Tuesday, March 22, 2016

Colony Collapse Disorder: The Market Response to Bee Disease

We live in an imperfect world full of problems. That fact contributes to the ongoing media drumbeat over imminent catastrophe. Horror stories sell; news items about incremental improvements are not interesting except to people in the industries working to make life a little bit better.

One horror story is that of Colony Collapse Disorder, a mysterious phenomenon affecting honey bees. Based on media reports alone, one might believe that crops are at risk of going unpollinated and that we are heading towards a “silent spring”—one in which the familiar springtime buzzing of the bee is no more.
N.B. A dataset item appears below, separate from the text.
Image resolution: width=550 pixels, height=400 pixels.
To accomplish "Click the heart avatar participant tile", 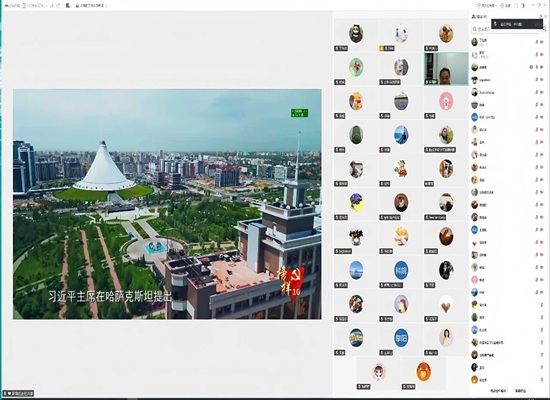I will pyautogui.click(x=446, y=306).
Two prominent agricultural economists, Randy Rucker and Wally Thurman, look at the bee problem in a new light. The problem still exists but gets little news because, once again, the sky did not fall. People in the beekeeping industry reacted to the problem so swiftly that pollination continued and the food supply was saved.
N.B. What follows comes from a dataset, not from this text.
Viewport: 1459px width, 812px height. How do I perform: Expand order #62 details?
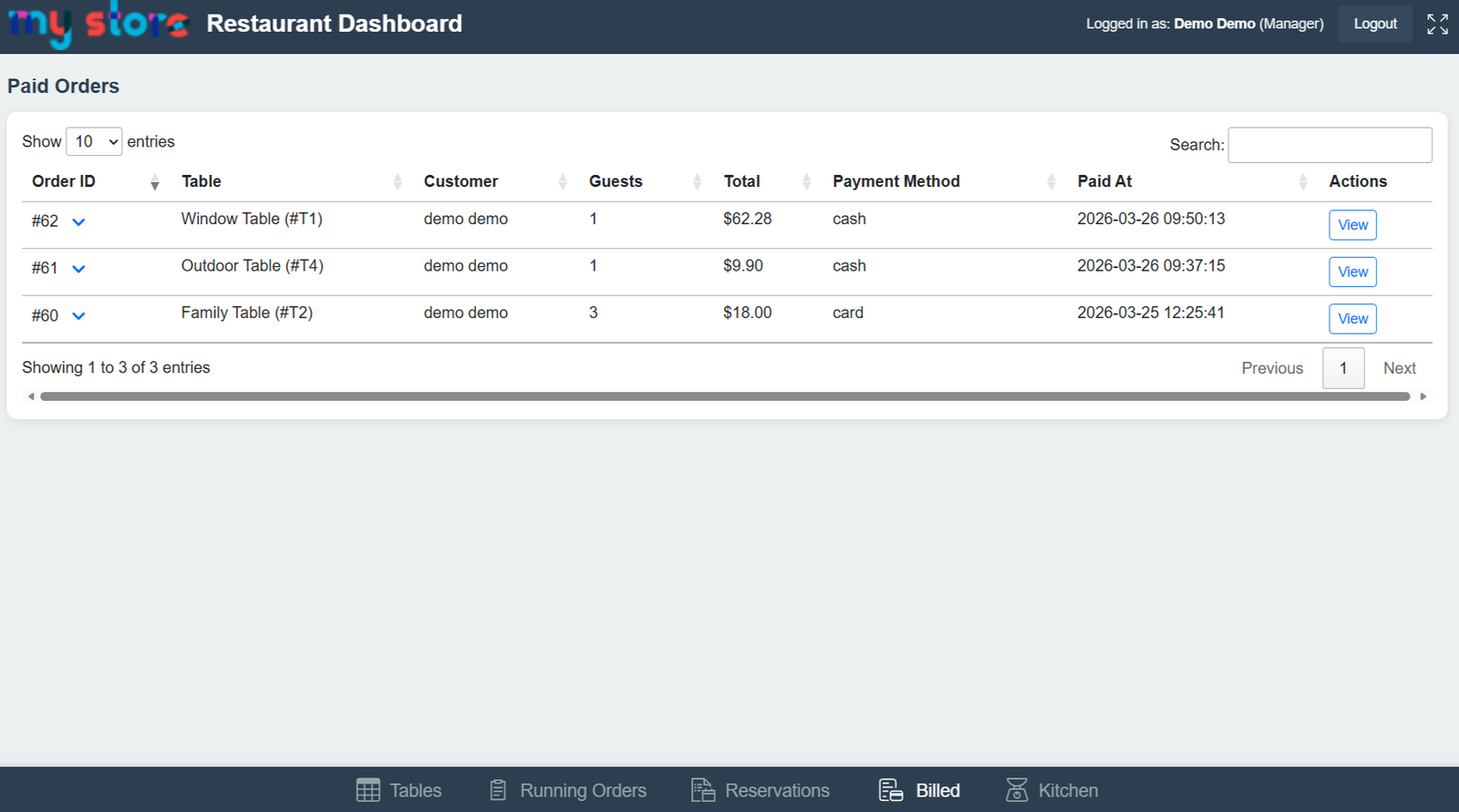click(x=78, y=221)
Colony Collapse Disorder is one of the many episodes PERC has examined over the years, showing how people resolve real problems. Too often it is presumed when reading about environmental issues in the doom-and-gloom media that politicians are needed to save the day. In the case of colony collapse, luckily it never got to political intervention. As is often the case, the uncoordinated market quietly resolved what had been posited as a major crisis.